Photoresist is typically an organic polymer similar to photographic emulsion that can be exposed to light and developed to form patterns such as the aperture 20. For advanced devices, the photolithographic light is in the spectral range of deep ultraviolet (DUV) around 248 nm. Such DUV photoresists are commercially available from a number of suppliers. Electron or X-ray patterning of the photomask are also known. At this stage of processing prior to the oxide etching, the top photoresist surface 22 and the photoresist sidewalls 24 are smooth although annular ridges often form on the sidewalls arising from interference undulation patterns of the imaging radiation.
After the formation of the photomask, the wafer is transferred to a plasma etch reactor for etching the via hole into the oxide layer 16. Highly selective and anisotropic plasma etch processes are known which etch a vertical hole in the oxide with selectivity to both the photoresist 18 and the nitride layer 14. These processes are typically based on fluorine chemistry, most typically including a fluorocarbon. After the oxide is etched, the photoresist is stripped. However, as shown in FIG. 2, the resulting via hole 26 may be formed with vertically extending striations 28. It is noted that the nitride layer 14 at the bottom of the via hole 26 is usually removed in a separate etch step which may precede or follow the photoresist stripping.

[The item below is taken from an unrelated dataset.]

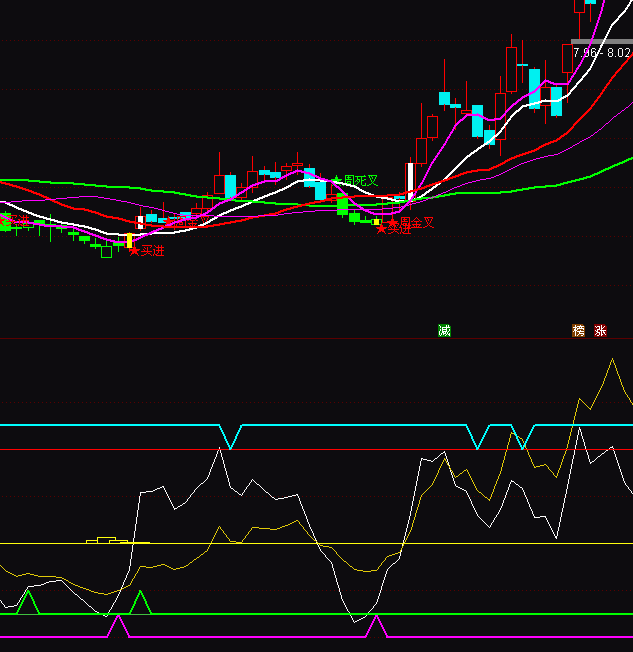
Task: Select the red 周金叉 signal label
Action: click(x=417, y=222)
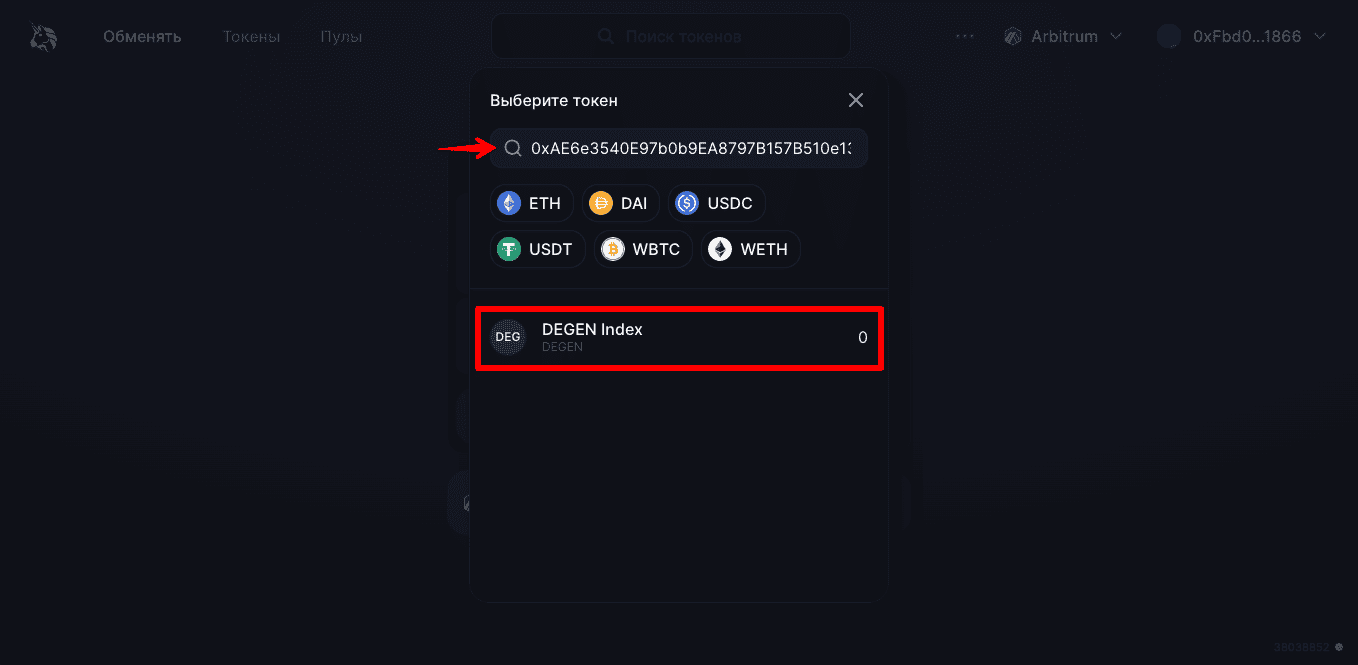Select the WBTC token chip
Image resolution: width=1358 pixels, height=665 pixels.
[643, 249]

Filling a metal, such as tungsten, into high aspect-ratio via holes is difficult enough when the via sidewalls are smooth. Hole filling becomes much more difficult in the presence of strong striations. Furthermore, striations are generally acknowledged to degrade the performance and reliability of integrated circuits.
The mechanism of the formation of striations is not well understood. It is generally believed that striations initially form on the sidewalls of the apertures in the photolithographic mask and somehow grow and propagate downwardly into the via hole being etched.
Until now, striations have been treated as yet another constraint on the set of useful processing parameters. Just as good selectivity or good profiles are obtained over a processing window that needs to be experimentally determined for as wide a window as possible, so too the processing window must not result in excessive striations. Some parameter values and particular etching gases have been discovered to be excessively prone to striations, and so these are avoided. However, conventionally this determination has been primarily empirical, and each new or revised chemistry requires a redetermination of its susceptibility to striations.
Accordingly, it is desired to provide a processing technique that can be more generally applied to reliably reduce striations in oxide etching.